The infrastructure, which will include railway pipelines and river barges, will link Ghana with sub-regional markets as well as major demand centres across the country.
It will also deepen the country’s regional integration agenda and fulfil objectives of the African Continental Free Trade Agreement.
The Vice-President, Dr Mahamudu Bawumia, who disclosed this at the opening of the Third Ghana International Petroleum Conference (GhIPCON) in Accra yesterday, said the ministerial committee working on the master plan had since finalised its work which would be presented to Cabinet for consideration.
“For us as a country, our vision for the petroleum downstream industry is to ensure that Ghana becomes a key player in the industry in the West African sub-region,” he said.
According to Dr Bawumia, Ghana’s unique geographical location, coupled with democratic stability and security “requires that we provide leadership in building an integrated infrastructure to serve the sub-regional petroleum industry.”
Organised by the Ministry of Energy and the National Petroleum Authority (NPA), in partnership with the Chamber of Bulk Oil Distributors and the Association of Oil Marketing Companies, the two-day conference is on the theme: ‘Regional collaboration: A catalyst for transformation.”Participants include players in the petroleum industry in the sub-region.
Touching on the difficulties associated with the distribution of premix fuel in the country, the Vice-President called on industry players to leverage available digital technologies to increase efficiency in the sector.
“One of the areas we have been discussing and taking decisions on is the distribution of premix fuel among fishermen. This is an area that has been a challenging one because of the subsidies which bring all sorts of people into the middle.
“The fishermen who must be the beneficiaries ultimately do not even get the product because it is smuggled to other people who may not even be fishermen,” he said.
According to Dr Bawumia, “the best way to deal with this issue is to digitise the process so that we will be able to direct the fuel to each registered boat.”

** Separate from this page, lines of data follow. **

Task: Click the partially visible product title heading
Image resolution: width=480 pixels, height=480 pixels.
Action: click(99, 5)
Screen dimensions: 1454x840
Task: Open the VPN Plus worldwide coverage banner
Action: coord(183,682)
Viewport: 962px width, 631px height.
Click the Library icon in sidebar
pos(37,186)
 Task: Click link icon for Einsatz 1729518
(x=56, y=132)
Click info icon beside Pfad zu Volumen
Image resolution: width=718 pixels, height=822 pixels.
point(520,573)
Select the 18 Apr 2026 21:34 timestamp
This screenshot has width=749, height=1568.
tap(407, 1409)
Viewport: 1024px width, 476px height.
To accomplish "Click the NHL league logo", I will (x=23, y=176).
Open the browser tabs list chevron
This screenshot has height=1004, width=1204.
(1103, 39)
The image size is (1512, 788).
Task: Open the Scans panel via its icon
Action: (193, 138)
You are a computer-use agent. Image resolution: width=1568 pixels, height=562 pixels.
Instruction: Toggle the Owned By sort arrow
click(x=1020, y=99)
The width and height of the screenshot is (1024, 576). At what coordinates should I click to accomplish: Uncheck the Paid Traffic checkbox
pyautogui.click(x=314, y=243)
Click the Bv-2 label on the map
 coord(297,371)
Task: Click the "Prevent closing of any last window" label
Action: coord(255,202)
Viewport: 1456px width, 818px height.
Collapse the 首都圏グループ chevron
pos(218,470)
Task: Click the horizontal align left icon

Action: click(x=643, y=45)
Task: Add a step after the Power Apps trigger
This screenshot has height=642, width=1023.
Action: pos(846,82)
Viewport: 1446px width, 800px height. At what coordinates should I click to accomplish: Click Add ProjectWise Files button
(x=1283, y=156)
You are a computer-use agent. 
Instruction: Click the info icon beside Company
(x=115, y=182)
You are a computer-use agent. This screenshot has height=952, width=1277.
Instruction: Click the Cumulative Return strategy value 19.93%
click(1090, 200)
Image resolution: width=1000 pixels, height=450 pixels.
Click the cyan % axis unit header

He said the government Economic Management Team had discussed the issue and that members had four weeks to finalise the implementation of the digitisation process for effective distribution of premix in the country.
“We have to make it efficient so that you do not have to know somebody to get premix fuel to be able to do your fishing. I believe it will really help the fishing community,” Dr Bawumia added.
The Vice-President said when successful, the process would be extended to the distribution of fertiliser next year.
Downstream petroleum sector
Following the deregulation of the petroleum downstream sector, Dr Bawumia said the industry had witnessed significant investments and expansion of petroleum product storage and outlet facilities.
“As a result, there are currently over 250 licensed companies across the value chain and over 15 different licensed categories providing support services,” he added.
The Vice-President said the industry had over the past eight years grown from a total of eight bulk distribution companies to 35 while the number of oil marketing companies had also increased from 81 to 115.
On gas explosion disasters, Dr Bawumia said Ghanaians were still reeling from recent fatal accidents in the sector.
He gave an assurance that the government will continue to develop and implement safety policies to protect Ghanaians.
The Deputy Minister of Energy, Dr Mohammed Amin Adam, said the vision of the government was to ensure competitive pricing for quality refined petroleum products in the sub-region through the expansion and improvement of existing infrastructure.
In that regard, he said, the Ministry of Energy and the NPA were taking steps to transform the petroleum downstream sector to achieve the vision of making Ghana a hub of refined petroleum products in the sub-region.
For his part, the Chief Executive Officer (CEO) of the NPA, Mr Alhassan Tampuli, expressed concern about the illegal activities of some players in the sector.
He mentioned smuggling through offshore routes, unapproved points, by road, under-declaration and poor quality products as some of the ills which led to the country losing $200 million tax revenue per annum.